[FFmpeg-devel] [Patch] CUDA Thumbnail Filter

wm4 nfxjfg at googlemail.com
Mon Sep 4 23:00:46 EEST 2017


On Mon, 4 Sep 2017 20:41:19 +0100
Rostislav Pehlivanov <atomnuker at gmail.com> wrote:

> On 4 September 2017 at 19:44, wm4 <nfxjfg at googlemail.com> wrote:
> 
> > On Mon, 4 Sep 2017 19:07:02 +0100
> > Rostislav Pehlivanov <atomnuker at gmail.com> wrote:
> >  
> > > On 4 September 2017 at 18:18, wm4 <nfxjfg at googlemail.com> wrote:
> > >  
> > > > On Mon, 4 Sep 2017 18:03:51 +0100
> > > > Rostislav Pehlivanov <atomnuker at gmail.com> wrote:
> > > >  
> > > > > On 4 September 2017 at 17:25, Timo Rothenpieler <  
> > timo at rothenpieler.org>  
> > > > > wrote:
> > > > >  
> > > > > > We have av_pixelutils_sad_fn which does SAD and has SIMD, there's  
> > no  
> > > > point  
> > > > > >> in reinventing the wheel.
> > > > > >>
> > > > > >> I also don't see why this needs to be implemented with CUDA.  
> > You're  
> > > > not  
> > > > > >> even doing the SAD in CUDA. I bet it'll be just as fast if not  
> > faster  
> > > > in C  
> > > > > >> (unless you cheat somehow).
> > > > > >>  
> > > > > >
> > > > > > The point is to do it on CUDA frames without copying them to  
> > system ram  
> > > > > > first.
> > > > > >
> > > > > >
> > > > > > _______________________________________________
> > > > > > ffmpeg-devel mailing list
> > > > > > ffmpeg-devel at ffmpeg.org
> > > > > > http://ffmpeg.org/mailman/listinfo/ffmpeg-devel
> > > > > >
> > > > > >  
> > > > > I think they should provide a Vulkan interop so we could drop all  
> > CUDA  
> > > > > filters and instead treat all filter GPU acceleration in a generic  
> > way.  
> > > > Its  
> > > > > just a matter of months before one exists, I bet.  
> > > >
> > > > You could say the same about OpenCL. Too bad NVIDIA keep pushing their
> > > > dumb vendor specific APIs.
> > > > _______________________________________________
> > > > ffmpeg-devel mailing list
> > > > ffmpeg-devel at ffmpeg.org
> > > > http://ffmpeg.org/mailman/listinfo/ffmpeg-devel
> > > >  
> > >
> > > OpenCL does no presenting, so interops there would remove CUDA's point.
> > > However, Vulkan is general purpose so interops must exist in order to  
> > avoid  
> > > copying when presenting.
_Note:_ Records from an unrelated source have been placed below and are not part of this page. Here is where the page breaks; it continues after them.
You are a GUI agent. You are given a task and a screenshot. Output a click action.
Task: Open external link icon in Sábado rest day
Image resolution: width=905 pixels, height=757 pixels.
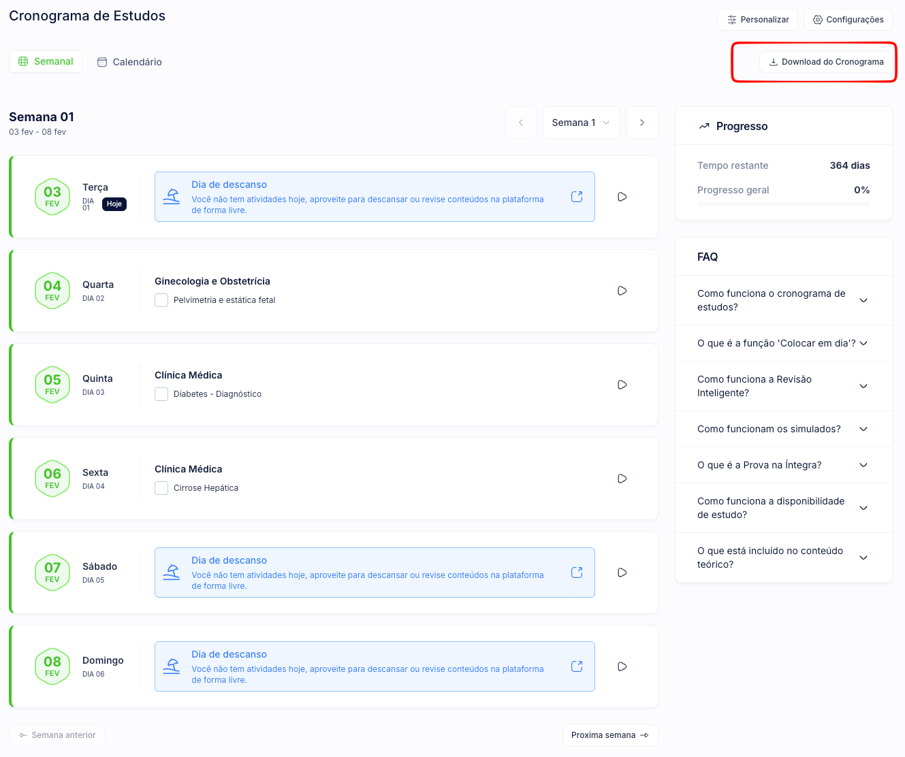[x=577, y=573]
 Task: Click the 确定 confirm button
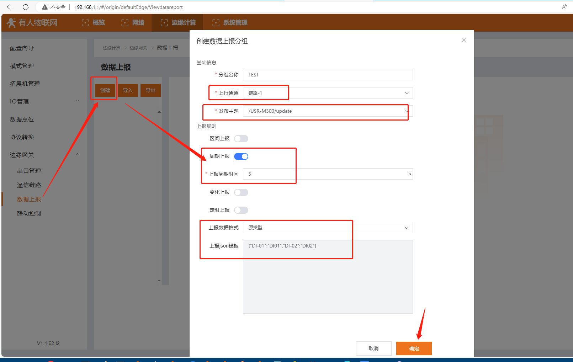[414, 348]
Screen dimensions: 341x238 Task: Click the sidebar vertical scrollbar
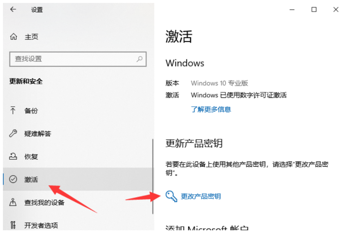click(x=153, y=177)
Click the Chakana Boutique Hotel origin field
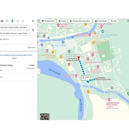The height and width of the screenshot is (129, 129). pos(15,28)
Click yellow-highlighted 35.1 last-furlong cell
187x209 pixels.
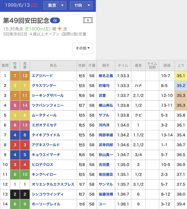coord(181,76)
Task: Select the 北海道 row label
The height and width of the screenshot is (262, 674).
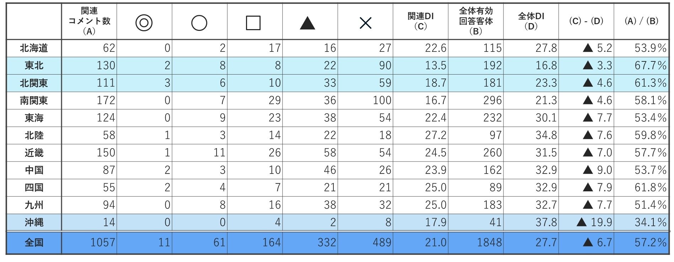Action: (x=34, y=48)
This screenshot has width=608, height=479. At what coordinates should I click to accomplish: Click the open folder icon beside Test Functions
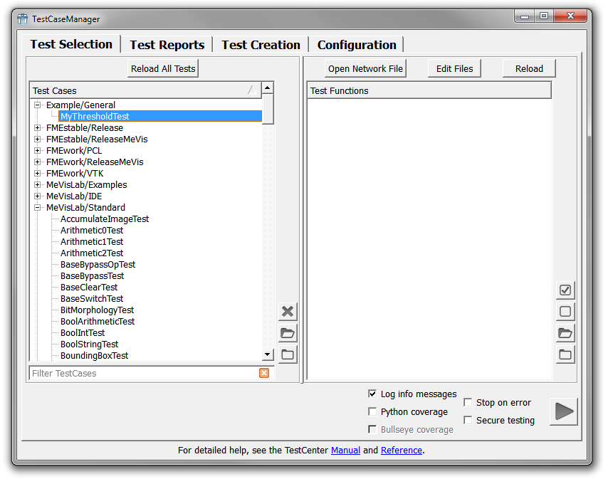(x=565, y=333)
OpenGL got a CUDA interop for this very reason.  
> >
> > That doesn't matter for this filter. I'm fairly sure OpenCL got interop
> > too, although I've never tried it.
> >  
> > > Hence, since a Vulkan interop will soon exist, I object to this patch. I
> > > see no reason to add more vendor exlcusive code when a generic solution
> > > will appear and we could use that. Unlelss someone manages to convince me
> > > otherwise.  
> >
> > Unlike Vulkan, OpenCL is rather stable and widely supported. Vulkan was
> > apparently made for games (including stability requirements), and
> > supported only with newer HW. In fact, OpenCL is literally the portable
> > equivalent to Cuda. So it would be the logical choice.
> > _______________________________________________
> > ffmpeg-devel mailing list
> > ffmpeg-devel at ffmpeg.org
> > http://ffmpeg.org/mailman/listinfo/ffmpeg-devel
> >  
> 
> Vulkan was definitely not made for games only, it was made to be general
> purpose.

It certainly feels like it. So much around it is geared towards game
dev.

> As far as I know some vendors are replacing their OpenCL
> implementations by a Vulkan shim.

They probably could implement a Vulkan OpenCL backend, but even then
they'll provide a shader compiler as part of the OpenCL API, which is
superior to Vulkan again.

> Some vendors also have had a history of
> deliberately handicapping alternative compute APIs so their native ones
> perform better. Vulkan eliminates all that.

Then suggest better hardware with vendors which don't do that nonsense.

It remains to be seen whether Vulkan is really suitable for anything
but things centered around rasterization. The lack of a standard shader
compiler is definitely an issue. (Are you going to depend on vendor
extensions? On some shitty 3rd party compilers, like the half-broken
glslang? Or check in shader binaries into git?)

> Also using Vulkan elminates the
> need for an OpenCL/Vulkan interop for users using Vulkan. There's no other
> logical choice but Vulkan.

Using OpenCL wouldn't even require any interop with that much.